2018-09-25
W Rzymie 7 października 1983 roku Jan Paweł II mówił do wiernych na Placu św. Piotra: „Różaniec to modlitwa, którą bardzo ukochałem (…). Przedziwna w swej istocie i głębi (…). Oto bowiem na kanwie słów Pozdrowienia Anielskiego przesuwają się przed oczyma naszej duszy główne momenty z życia Jezusa Chrystusa (…), jakbyśmy obcowali z Panem Jezusem przez serce Jego Matki. Równocześnie zaś w te same dziesiątki różańca, serce nasze może wprowadzić wszystkie sprawy, które składają się na życie człowieka, rodziny, narodu, Kościoła, ludzkości”.
W Castel Gandolfo 1 października 1995 roku dodał: "Powtarzając dobrze znane i drogie sercu modlitwy: Ojcze nasz, Zdrowaś Maryjo i Chwała Ojcu człowiek skupia się na rozważaniu tajemnic zbawienia i przedstawia Bogu za wstawiennictwem Maryi, potrzeby własne i całej ludzkości, prosząc Chrystusa o siły, by mógł bardziej konsekwentnie i wielkodusznie żyć Ewangelią. Kiedyś powszechny był zwyczaj codziennego odmawiania Różańca w rodzinie. Jak dobroczynne owoce przyniosłaby ta praktyka także dzisiaj! Maryjny Różaniec oddala niebezpieczeństwo rozpadu rodziny, jest niezawodną więzią jedności i pokoju”.

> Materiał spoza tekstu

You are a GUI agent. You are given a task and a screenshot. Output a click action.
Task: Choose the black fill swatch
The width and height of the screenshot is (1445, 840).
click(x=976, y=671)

Historia różańca sięga III wieku, kiedy pustelnicy szukali sposobów na kontakt z Bogiem i Maryją. Oficjalnie tę modlitwę zatwierdzono w XVI wieku, a Maryja w swych objawieniach prosi o odmawianie różańca. 7 października 1571 roku w bitwie pod Lepanto zatrzymano inwazję Turków i Wenecjanie napisali: "Nie odwaga, nie broń, nie dowódcy, ale Maryja różańcowa dała nam zwycięstwo". Na pamiątkę tego wydarzenia papież ustanowił 7 października świętem Matki Bożej Różańcowej.

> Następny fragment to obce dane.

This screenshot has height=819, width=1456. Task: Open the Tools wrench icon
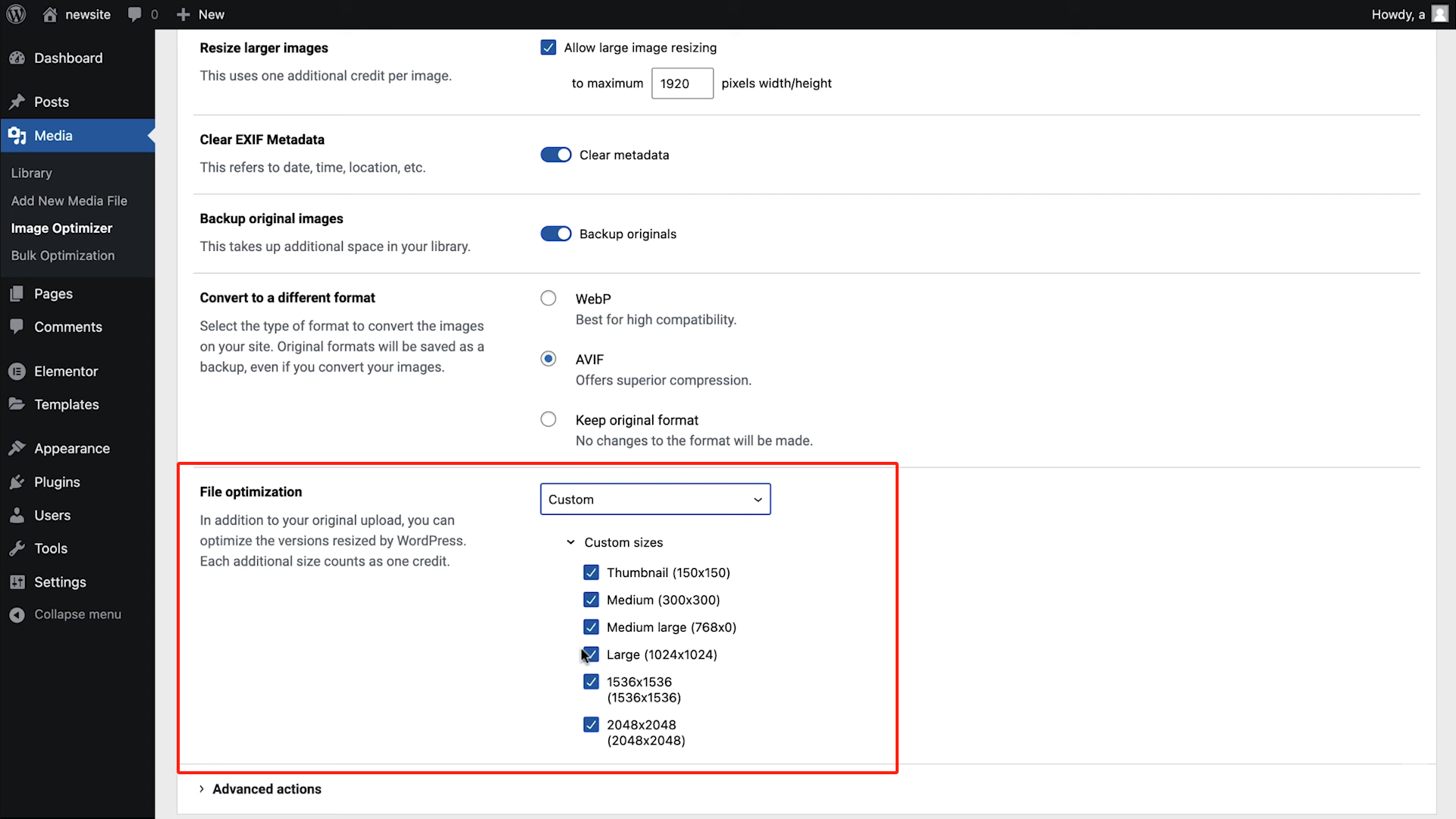pyautogui.click(x=17, y=549)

W kontekście "miesiąca różańcowego" (październik) warto
zapoznać się z mało znanymi rozważaniami maryjnymi napisanymi wierszem przez Beatę Obertyńską (1898–1980) – pisarkę, poetką, a przede wszystkim żołnierza w
Armii Polskiej pod dowództwem gen. Władysława Andersa.
Rozważania
noszą tytuł „RÓŻANIEC”. Wybieram niektóre zwrotki i myśli św. Jana Pawła II, które mogą pełnić rolę trafnego komentarza do poezji Beaty Oberytyńskiej.
Beata Obertyńska –
ZWIASTOWANIE
Kto się w świętość tej chwili wczuć i wmyślić zdoła
– w świętość, której naporu nikt prócz Niej by nie zniósł –
Kiedy z ust srebrzystego padło Archanioła
Pan z Tobą … Poczniesz Syna. I nazwiesz Go – Jezus!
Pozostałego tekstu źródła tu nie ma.